Breathing New Life into Apache Oozie with Apache Ambari Workflow Manager

Breathing New Life into Apache Oozie with Apache Ambari Workflow Manager

Thursday, April 19
2:50 PM - 3:30 PM
Room II

Running scheduled, long-running or repetitive workflows on Hadoop clusters, especially secure clusters, is the domain of Apache Oozie. Oozie, however, suffers from XML for job configuration and a dated UI -- very bad usability in all. Apache Ambari, in its quest to make cluster management easier, has branched out to offering views for user services. This talk covers the Ambari Workflow Manager view which provides a GUI to author and visualize Oozie jobs.

To provide an example of Workflow Manager, Oozie jobs for log management and HBase compactions will be demonstrated showing off how easy Oozie can now be and what the exciting future for Oozie and Workflow Manager holds.

Apache Oozie is the long-time incumbent in big data processing. It is known to be hard to use and the interface is not aesthetically pleasing -- Oozie suffers from a dated UI. However, for secure Hadoop clusters, Oozie is the most readily available, obvious and full featured solution.

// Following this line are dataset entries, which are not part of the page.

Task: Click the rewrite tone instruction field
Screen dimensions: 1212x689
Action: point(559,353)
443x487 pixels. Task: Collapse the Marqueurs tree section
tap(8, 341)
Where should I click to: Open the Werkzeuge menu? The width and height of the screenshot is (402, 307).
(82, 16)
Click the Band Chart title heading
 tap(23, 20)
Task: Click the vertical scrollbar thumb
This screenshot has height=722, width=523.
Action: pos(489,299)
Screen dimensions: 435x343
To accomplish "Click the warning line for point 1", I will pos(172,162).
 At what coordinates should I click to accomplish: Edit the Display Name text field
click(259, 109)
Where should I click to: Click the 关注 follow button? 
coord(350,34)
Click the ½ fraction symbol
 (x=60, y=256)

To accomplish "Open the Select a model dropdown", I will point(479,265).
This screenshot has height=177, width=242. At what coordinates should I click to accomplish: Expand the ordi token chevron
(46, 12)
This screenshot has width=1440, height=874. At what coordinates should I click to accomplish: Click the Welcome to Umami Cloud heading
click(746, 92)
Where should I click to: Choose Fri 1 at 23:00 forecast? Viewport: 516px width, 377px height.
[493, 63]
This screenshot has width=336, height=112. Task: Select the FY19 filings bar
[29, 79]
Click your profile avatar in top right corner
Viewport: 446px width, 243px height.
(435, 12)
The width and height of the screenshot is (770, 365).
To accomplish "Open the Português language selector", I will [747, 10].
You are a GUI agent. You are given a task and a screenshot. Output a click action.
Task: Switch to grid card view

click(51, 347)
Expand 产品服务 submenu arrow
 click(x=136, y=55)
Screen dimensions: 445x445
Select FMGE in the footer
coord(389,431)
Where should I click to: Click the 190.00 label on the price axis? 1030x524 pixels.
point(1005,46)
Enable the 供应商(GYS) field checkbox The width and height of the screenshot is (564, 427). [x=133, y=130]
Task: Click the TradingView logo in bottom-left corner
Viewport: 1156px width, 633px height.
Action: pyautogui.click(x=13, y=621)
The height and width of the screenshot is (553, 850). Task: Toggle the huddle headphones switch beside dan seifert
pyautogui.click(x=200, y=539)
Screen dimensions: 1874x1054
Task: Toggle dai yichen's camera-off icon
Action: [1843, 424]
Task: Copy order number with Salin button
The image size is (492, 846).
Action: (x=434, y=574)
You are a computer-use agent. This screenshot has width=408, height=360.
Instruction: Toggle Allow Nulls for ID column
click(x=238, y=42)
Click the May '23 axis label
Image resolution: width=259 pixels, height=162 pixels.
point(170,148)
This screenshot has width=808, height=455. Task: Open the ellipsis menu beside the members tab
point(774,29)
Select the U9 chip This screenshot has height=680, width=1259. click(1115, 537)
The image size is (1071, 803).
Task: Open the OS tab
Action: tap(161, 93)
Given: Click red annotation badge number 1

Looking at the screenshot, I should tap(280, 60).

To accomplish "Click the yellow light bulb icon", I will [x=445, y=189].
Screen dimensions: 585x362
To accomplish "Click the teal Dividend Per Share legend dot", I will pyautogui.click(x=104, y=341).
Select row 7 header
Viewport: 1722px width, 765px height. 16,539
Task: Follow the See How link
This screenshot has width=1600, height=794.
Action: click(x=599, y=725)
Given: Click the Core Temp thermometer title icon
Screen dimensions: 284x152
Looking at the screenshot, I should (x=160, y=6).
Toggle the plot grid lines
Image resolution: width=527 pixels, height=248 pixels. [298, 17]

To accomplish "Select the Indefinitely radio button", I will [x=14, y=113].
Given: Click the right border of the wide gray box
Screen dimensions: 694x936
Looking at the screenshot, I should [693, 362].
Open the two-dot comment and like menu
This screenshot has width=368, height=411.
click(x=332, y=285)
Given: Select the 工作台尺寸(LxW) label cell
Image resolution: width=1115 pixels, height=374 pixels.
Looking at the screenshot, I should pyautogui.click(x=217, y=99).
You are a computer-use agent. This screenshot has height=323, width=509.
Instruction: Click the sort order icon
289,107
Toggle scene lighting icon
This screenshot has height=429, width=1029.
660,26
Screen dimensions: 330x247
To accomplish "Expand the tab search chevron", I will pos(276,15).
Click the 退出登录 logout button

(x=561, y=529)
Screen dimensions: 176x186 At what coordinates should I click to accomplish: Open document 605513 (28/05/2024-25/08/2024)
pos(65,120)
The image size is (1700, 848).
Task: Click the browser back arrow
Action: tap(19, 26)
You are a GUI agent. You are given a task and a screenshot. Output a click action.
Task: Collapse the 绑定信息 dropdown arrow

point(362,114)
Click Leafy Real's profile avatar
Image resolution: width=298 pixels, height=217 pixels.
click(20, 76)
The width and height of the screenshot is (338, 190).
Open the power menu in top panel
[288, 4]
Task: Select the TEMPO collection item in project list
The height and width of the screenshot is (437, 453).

Apache Ambari is a deployment and configuration management tool used to deploy Hadoop clusters. Ambari Workflow Manager is a new Ambari view that helps address the usability and UI appeal of Apache Oozie.

In this talk, we’re going to leverage the stable foundation of Apache Oozie and clarity of Workflow Manager to demonstrate how one can build powerful batch workflows on top of Apache Hadoop. We’re also going to cover future roadmap and vision for both Apache Oozie and Workflow Manager. We will finish off with a live demo of Workflow Manager in action.

Presentation Video


Artem Ervits
Solutions Engineer
Artem Ervits is a Solutions Engineer at Hortonworks. Hortonworks is a leading big data software company based in Santa Clara, California. The company develops and supports Apache Hadoop, for the distributed processing of large data sets across computer clusters. Artem is an organizer of the NYC Future of Data Meetup and contributor to Apache Oozie. He works with Workflow Manager and Oozie product management and engineering teams to shape the future direction for Workflow Manager and Oozie. You may reach him with questions on Oozie, HBase, Phoenix, Pig and Hive.
Clay Baenziger
Hadoop Infrastructure
Clay Baenziger - is an architect for the Hadoop Infrastructure Team at Bloomberg. Clay comes from a diverse background in systems infrastructure and analytics. At Sun Microsystems, his team built out an automated bare-metal Solaris deployment tool for Solaris engineering labs and later his contributions were core to the OpenSolaris Automated Installer. Providing a good introduction to Hadoop, his team at Opera Solutions built out a financial portfolio analytics product. Merging the two, his team at Bloomberg has now openly developed infrastructure for low-latency HBase, Spark, scalable ingest with Kafka and big-data warehousing using much of the Hadoop ecosystem. Clay is a past leader and presenter at the Front Range OpenSolaris Users Group (FROSUG) and has provided big data ideas at Hadoop Summit North America (2014), the San Francisco Hadoop Users Group (July '14), Chef Conf (2015) and HBase Con East (2016), ApacheCon Big Data (2017), DataWorks Summit San Jose (2017).